Hi,
I have a question regarding the memory usage of the DATA step. In a sample program like:
DATA weight;
input ID $ Week1 Week16;
WeightLoss=Week1-Week16;
datalines;
2477 195 163
2431 220 198
2456 173 155
2412 135 116
;
run;
Where SAS stores the dataset "weight" while this step is running? Does it store it in RAM or in a temporary file in the filesystem? What if much more data is being read in this step?
Thanks,
Chris
I think the short answer would be both, but mostly in a temporary file.
Thanks art297.
Is there a way to prevent SAS from doing that and instead instruct it to just keep the dataset in RAM?

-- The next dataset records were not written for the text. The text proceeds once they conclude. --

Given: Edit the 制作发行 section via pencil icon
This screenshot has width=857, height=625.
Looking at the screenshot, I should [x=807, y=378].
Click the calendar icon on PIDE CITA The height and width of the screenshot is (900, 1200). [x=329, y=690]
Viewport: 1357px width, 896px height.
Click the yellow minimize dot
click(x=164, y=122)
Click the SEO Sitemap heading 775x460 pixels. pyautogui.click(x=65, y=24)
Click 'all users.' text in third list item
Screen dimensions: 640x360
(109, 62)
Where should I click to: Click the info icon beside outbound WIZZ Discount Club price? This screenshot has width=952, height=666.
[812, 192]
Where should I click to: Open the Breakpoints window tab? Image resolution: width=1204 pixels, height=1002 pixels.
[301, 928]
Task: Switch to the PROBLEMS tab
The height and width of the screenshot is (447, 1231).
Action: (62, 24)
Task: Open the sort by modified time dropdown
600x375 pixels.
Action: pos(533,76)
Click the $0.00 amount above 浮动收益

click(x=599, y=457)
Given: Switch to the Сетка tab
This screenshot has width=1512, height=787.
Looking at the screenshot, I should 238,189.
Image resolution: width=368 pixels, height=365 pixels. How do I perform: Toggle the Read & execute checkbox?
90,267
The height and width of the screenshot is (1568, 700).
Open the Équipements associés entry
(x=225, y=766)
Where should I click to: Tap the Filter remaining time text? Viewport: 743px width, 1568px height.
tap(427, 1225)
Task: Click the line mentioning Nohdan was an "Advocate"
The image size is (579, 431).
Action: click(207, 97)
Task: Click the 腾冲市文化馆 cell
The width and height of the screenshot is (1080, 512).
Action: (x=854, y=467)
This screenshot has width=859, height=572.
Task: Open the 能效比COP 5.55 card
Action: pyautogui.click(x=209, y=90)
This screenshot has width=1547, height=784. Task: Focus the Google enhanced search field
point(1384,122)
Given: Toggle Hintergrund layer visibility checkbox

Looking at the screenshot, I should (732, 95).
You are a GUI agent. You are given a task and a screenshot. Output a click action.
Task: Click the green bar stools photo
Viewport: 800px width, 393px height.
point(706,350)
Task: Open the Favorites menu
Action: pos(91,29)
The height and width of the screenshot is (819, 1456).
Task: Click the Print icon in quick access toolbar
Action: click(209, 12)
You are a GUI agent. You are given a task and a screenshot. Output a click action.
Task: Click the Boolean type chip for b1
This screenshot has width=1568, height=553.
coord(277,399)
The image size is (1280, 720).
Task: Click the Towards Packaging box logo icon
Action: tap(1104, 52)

This way we avoid the I/O involved in writing temporary data out to the disk.
Chris
Not really. The data is stored in the WORK directory. WORK is part of a file system in whatever OS you are using. You might be able to store it in RAM if you created a virtual disk by using some of your RAM for that. You could also create the data set as a VIEW; however, it would then do the I/O processing each time you went to use it.
In general, the advantage of SAS is that it can work with arbitrarily large data. The flip side is that it is an I/O hog sometimes.
Doc Muhlbaier
Duke
Why? If you want to do everything in RAM try using PROC IML.
Once you have a dataset you can use the SASFILE command to load it into RAM, but I cannot think of anyway to do it while creating the file.